Extracted information section start

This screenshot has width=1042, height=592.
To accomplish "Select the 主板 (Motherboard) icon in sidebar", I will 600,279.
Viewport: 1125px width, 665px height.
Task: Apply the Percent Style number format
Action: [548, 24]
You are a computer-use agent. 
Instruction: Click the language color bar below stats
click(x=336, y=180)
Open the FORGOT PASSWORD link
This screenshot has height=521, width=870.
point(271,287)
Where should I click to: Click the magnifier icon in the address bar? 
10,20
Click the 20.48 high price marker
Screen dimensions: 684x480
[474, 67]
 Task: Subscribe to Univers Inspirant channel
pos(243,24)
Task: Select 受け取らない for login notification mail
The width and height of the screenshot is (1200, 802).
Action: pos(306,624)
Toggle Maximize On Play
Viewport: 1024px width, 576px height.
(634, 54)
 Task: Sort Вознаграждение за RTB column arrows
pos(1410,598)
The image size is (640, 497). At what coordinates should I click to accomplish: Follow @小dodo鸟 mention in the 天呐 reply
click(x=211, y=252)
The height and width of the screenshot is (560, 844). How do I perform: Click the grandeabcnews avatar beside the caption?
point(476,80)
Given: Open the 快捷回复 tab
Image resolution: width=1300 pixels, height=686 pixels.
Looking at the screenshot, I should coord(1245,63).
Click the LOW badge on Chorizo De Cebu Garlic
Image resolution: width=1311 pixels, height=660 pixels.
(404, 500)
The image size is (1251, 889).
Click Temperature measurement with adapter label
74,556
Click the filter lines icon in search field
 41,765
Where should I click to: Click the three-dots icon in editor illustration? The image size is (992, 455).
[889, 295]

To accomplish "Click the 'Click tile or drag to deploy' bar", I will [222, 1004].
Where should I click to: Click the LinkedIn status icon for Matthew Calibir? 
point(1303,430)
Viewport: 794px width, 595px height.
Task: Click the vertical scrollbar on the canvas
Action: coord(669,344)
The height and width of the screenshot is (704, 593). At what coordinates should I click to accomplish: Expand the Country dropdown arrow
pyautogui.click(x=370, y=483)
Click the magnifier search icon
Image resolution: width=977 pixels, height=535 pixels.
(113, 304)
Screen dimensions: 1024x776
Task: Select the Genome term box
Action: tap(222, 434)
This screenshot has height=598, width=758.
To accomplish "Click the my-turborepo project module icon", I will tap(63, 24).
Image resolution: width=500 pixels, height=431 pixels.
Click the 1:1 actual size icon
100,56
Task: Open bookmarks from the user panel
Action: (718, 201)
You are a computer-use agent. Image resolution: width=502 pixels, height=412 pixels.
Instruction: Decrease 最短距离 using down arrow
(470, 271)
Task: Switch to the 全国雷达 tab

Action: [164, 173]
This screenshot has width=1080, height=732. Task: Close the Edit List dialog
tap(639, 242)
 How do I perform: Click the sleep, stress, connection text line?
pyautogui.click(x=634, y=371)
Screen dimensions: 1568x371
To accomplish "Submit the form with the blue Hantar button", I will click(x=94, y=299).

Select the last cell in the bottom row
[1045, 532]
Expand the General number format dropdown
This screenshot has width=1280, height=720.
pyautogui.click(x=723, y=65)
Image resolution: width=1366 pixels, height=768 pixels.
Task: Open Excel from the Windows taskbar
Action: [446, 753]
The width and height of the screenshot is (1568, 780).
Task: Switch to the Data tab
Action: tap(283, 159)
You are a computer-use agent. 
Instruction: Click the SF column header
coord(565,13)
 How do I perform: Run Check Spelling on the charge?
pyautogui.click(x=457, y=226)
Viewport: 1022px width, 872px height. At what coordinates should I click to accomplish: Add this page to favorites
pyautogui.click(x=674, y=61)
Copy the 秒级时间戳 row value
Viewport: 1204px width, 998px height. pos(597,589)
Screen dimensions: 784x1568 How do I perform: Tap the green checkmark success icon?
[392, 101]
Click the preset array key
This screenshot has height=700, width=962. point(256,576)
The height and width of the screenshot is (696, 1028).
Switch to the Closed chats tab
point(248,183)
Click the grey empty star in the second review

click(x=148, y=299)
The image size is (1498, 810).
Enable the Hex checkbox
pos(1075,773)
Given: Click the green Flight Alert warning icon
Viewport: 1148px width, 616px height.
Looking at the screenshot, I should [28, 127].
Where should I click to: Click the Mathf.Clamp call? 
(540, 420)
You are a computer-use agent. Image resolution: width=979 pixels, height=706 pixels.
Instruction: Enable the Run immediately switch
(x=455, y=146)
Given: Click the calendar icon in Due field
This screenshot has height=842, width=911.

Extracted information section end

[Task item] Everything in the listing needs to be duplicated exactly, line for line.

[Your solution]
This screenshot has width=1042, height=592.
To accomplish "Select the 主板 (Motherboard) icon in sidebar", I will 600,279.
Viewport: 1125px width, 665px height.
Task: Apply the Percent Style number format
Action: [548, 24]
You are a computer-use agent. 
Instruction: Click the language color bar below stats
click(x=336, y=180)
Open the FORGOT PASSWORD link
This screenshot has height=521, width=870.
point(271,287)
Where should I click to: Click the magnifier icon in the address bar? 
10,20
Click the 20.48 high price marker
Screen dimensions: 684x480
[474, 67]
 Task: Subscribe to Univers Inspirant channel
pos(243,24)
Task: Select 受け取らない for login notification mail
The width and height of the screenshot is (1200, 802).
Action: pos(306,624)
Toggle Maximize On Play
Viewport: 1024px width, 576px height.
(634, 54)
 Task: Sort Вознаграждение за RTB column arrows
pos(1410,598)
The image size is (640, 497). At what coordinates should I click to accomplish: Follow @小dodo鸟 mention in the 天呐 reply
click(x=211, y=252)
The height and width of the screenshot is (560, 844). How do I perform: Click the grandeabcnews avatar beside the caption?
point(476,80)
Given: Open the 快捷回复 tab
Image resolution: width=1300 pixels, height=686 pixels.
Looking at the screenshot, I should coord(1245,63).
Click the LOW badge on Chorizo De Cebu Garlic
Image resolution: width=1311 pixels, height=660 pixels.
(404, 500)
The image size is (1251, 889).
Click Temperature measurement with adapter label
74,556
Click the filter lines icon in search field
 41,765
Where should I click to: Click the three-dots icon in editor illustration? The image size is (992, 455).
[889, 295]

To accomplish "Click the 'Click tile or drag to deploy' bar", I will [222, 1004].
Where should I click to: Click the LinkedIn status icon for Matthew Calibir? 
point(1303,430)
Viewport: 794px width, 595px height.
Task: Click the vertical scrollbar on the canvas
Action: coord(669,344)
The height and width of the screenshot is (704, 593). At what coordinates should I click to accomplish: Expand the Country dropdown arrow
pyautogui.click(x=370, y=483)
Click the magnifier search icon
Image resolution: width=977 pixels, height=535 pixels.
(113, 304)
Screen dimensions: 1024x776
Task: Select the Genome term box
Action: tap(222, 434)
This screenshot has height=598, width=758.
To accomplish "Click the my-turborepo project module icon", I will tap(63, 24).
Image resolution: width=500 pixels, height=431 pixels.
Click the 1:1 actual size icon
100,56
Task: Open bookmarks from the user panel
Action: (718, 201)
You are a computer-use agent. Image resolution: width=502 pixels, height=412 pixels.
Instruction: Decrease 最短距离 using down arrow
(470, 271)
Task: Switch to the 全国雷达 tab

Action: [164, 173]
This screenshot has width=1080, height=732. Task: Close the Edit List dialog
tap(639, 242)
 How do I perform: Click the sleep, stress, connection text line?
pyautogui.click(x=634, y=371)
Screen dimensions: 1568x371
To accomplish "Submit the form with the blue Hantar button", I will click(x=94, y=299).

Select the last cell in the bottom row
[1045, 532]
Expand the General number format dropdown
This screenshot has width=1280, height=720.
pyautogui.click(x=723, y=65)
Image resolution: width=1366 pixels, height=768 pixels.
Task: Open Excel from the Windows taskbar
Action: [446, 753]
The width and height of the screenshot is (1568, 780).
Task: Switch to the Data tab
Action: tap(283, 159)
You are a computer-use agent. 
Instruction: Click the SF column header
coord(565,13)
 How do I perform: Run Check Spelling on the charge?
pyautogui.click(x=457, y=226)
Viewport: 1022px width, 872px height. At what coordinates should I click to accomplish: Add this page to favorites
pyautogui.click(x=674, y=61)
Copy the 秒级时间戳 row value
Viewport: 1204px width, 998px height. pos(597,589)
Screen dimensions: 784x1568 How do I perform: Tap the green checkmark success icon?
[392, 101]
Click the preset array key
This screenshot has height=700, width=962. point(256,576)
The height and width of the screenshot is (696, 1028).
Switch to the Closed chats tab
point(248,183)
Click the grey empty star in the second review

click(x=148, y=299)
The image size is (1498, 810).
Enable the Hex checkbox
pos(1075,773)
Given: Click the green Flight Alert warning icon
Viewport: 1148px width, 616px height.
Looking at the screenshot, I should [28, 127].
Where should I click to: Click the Mathf.Clamp call? 
(540, 420)
You are a computer-use agent. Image resolution: width=979 pixels, height=706 pixels.
Instruction: Enable the Run immediately switch
(x=455, y=146)
Given: Click the calendar icon in Due field
This screenshot has height=842, width=911.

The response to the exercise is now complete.